6. The apparatus of claim 5, wherein the control unit performs a control operation for reading the data from a main memory and performs a control operation for writing the read data to the cache memory, when the cache miss occurs.

7. A method for controlling a cache memory in an electronic device, the method comprising:

determining a value of a valid bit of each of plural sub-lines of a cache line corresponding to tag information of data when a request for writing the data is made;

determining based on the value of the valid bit whether a cache hit or a cache miss occurs; and

allocating a sub-line according to a size of the data to be written and writing the data, when the cache hit occurs.

8. The method of claim 7, further comprises:

activating a dirty bit of the sub-line; and

writing the data of the sub-line having the activated dirty bit to a main memory.

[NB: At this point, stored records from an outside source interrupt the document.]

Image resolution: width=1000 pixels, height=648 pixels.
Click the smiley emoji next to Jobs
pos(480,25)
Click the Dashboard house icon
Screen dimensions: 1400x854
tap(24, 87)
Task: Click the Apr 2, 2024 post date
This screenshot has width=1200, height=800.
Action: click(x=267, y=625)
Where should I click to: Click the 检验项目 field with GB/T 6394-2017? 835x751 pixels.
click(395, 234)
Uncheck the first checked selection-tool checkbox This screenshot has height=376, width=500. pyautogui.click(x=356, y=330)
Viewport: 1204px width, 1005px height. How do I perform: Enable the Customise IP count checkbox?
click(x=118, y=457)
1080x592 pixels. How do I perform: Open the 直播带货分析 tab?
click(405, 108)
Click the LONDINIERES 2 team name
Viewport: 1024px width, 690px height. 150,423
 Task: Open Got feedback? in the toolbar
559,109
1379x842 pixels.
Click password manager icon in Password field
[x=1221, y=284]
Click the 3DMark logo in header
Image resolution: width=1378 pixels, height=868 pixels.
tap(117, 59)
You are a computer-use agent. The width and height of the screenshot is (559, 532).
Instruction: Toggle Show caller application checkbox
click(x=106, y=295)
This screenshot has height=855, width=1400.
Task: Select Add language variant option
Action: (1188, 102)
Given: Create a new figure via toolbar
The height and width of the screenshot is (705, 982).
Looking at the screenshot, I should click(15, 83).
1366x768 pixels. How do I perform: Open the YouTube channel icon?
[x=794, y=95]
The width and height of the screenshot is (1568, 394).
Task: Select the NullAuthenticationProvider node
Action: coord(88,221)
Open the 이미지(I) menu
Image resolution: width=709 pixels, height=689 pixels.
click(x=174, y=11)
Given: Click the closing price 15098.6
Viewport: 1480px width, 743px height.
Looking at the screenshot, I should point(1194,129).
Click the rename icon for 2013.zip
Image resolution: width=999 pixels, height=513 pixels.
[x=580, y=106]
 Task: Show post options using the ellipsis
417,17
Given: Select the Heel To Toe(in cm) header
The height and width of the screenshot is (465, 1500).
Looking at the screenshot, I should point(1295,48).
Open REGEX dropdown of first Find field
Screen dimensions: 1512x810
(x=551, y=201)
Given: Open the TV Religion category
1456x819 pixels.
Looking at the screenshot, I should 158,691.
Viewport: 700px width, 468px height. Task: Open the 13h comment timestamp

9. The method of claim 8, further comprises:

deactivating the dirty bit when the data is written to the main memory.

10. The method of claim 7, further comprising:

reading the data from a main memory and writing the data read from the main memory to the relevant sub-line, when the cache miss occurs.

11. The method of claim 10, wherein the valid bit indicates whether data is valid, the cache hit is determined when the valid bit is activated, and the cache miss is determined when the valid bit is deactivated.

12. The method of claim 7, further comprising:

analyzing a valid bit of each of sub-lines when a request for reading data is sensed;

determining based on activation or deactivation of the valid bit whether a cache hit or a cache miss occurs; and

reading the data from the relevant sub-line when the cache hit Occurs.

13. The method of claim 12, further comprising:

when the cache miss occurs, reading the data from a main memory; and

writing the read data to the sub-line.

14. The method of claim 7, wherein the cache line contains exactly four sub-lines.

15. The method of claim 14, wherein each sub-line is allocated for storing exactly 16 bytes of data.

16. A method performed by an electronic device having a cache memory, the method comprising:

processing a request for reading or writing data from a cache line of the cache memory associated with a tag address;

determining values of respective valid bits associated with respective sub-lines of the cache line; and

based on the values and a size of the data, performing the reading or writing of the data from or to selected sub-lines of the cache line.